### Task item
Determine how many lines of the entries that follow contain "Expand", and respond with that number alone.

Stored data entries
[Start of section]

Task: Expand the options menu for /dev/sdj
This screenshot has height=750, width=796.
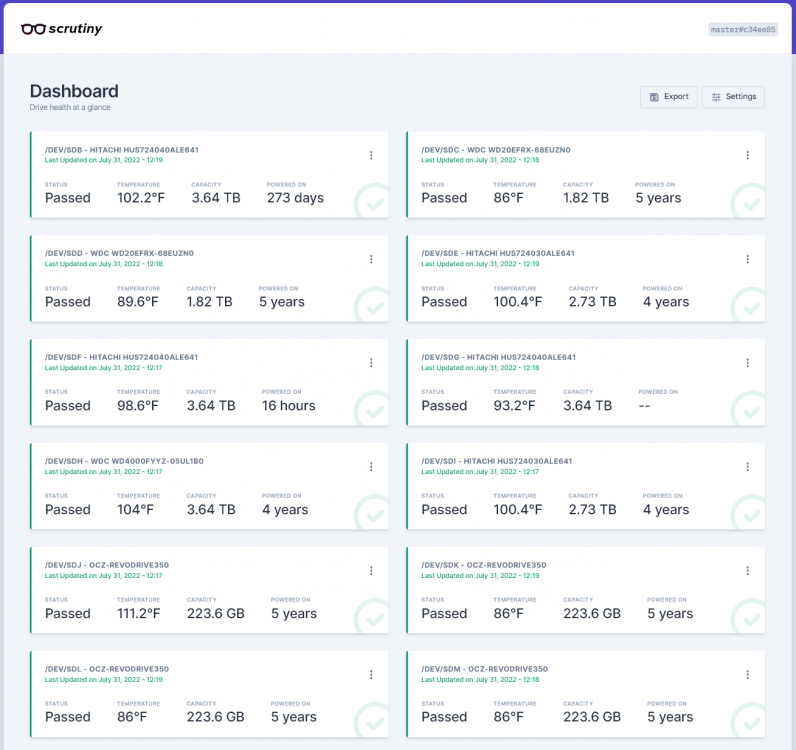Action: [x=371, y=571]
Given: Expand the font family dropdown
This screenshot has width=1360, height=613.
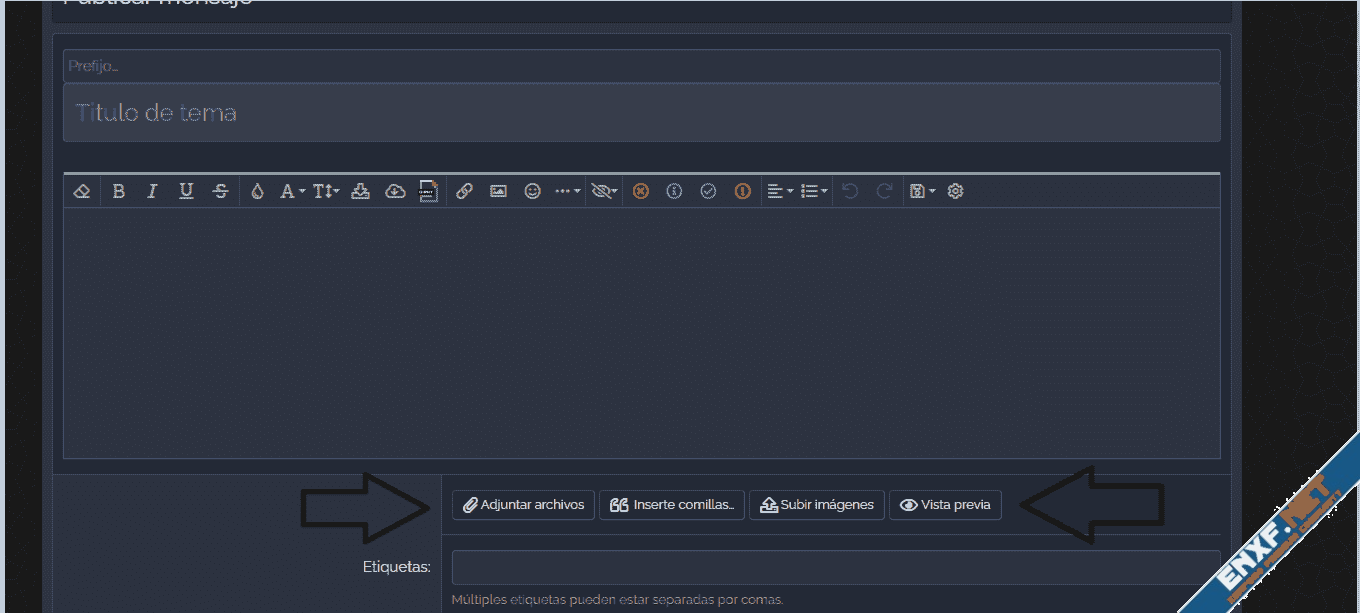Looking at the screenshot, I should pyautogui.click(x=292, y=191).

[End of section]
[Start of section]

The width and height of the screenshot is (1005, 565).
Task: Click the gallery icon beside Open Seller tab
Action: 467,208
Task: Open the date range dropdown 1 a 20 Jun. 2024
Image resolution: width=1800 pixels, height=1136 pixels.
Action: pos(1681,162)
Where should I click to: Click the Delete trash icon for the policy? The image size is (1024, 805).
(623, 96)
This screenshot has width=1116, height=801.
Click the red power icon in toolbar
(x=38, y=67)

[End of section]
[Start of section]

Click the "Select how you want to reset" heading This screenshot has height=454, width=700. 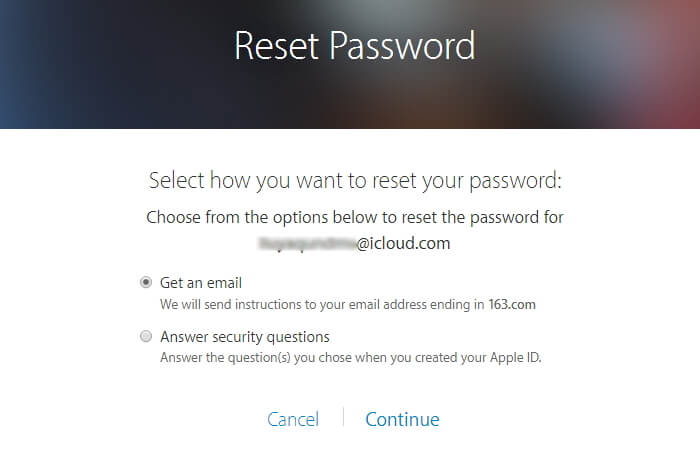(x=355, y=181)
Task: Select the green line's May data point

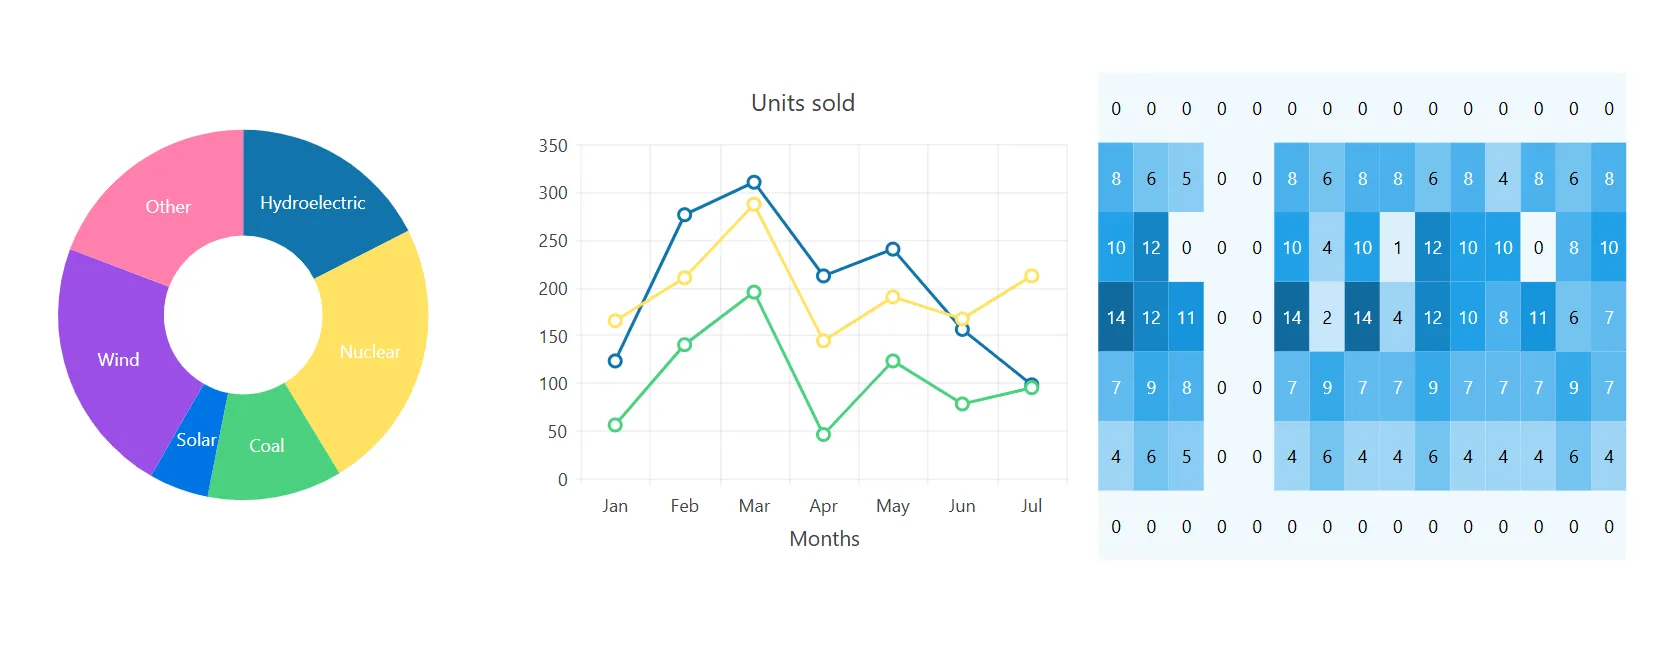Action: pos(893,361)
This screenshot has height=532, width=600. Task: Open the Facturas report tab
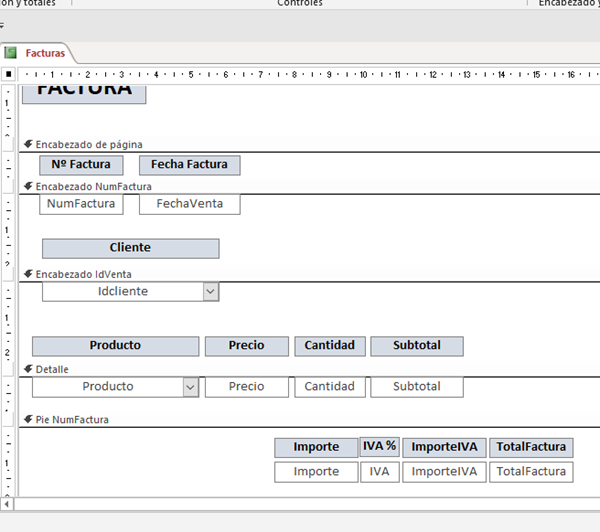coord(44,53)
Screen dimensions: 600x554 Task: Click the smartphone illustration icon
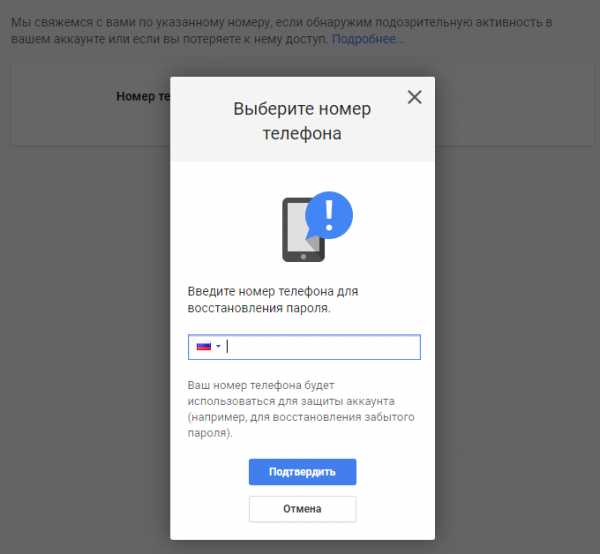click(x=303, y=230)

[End of section]

### The answer
2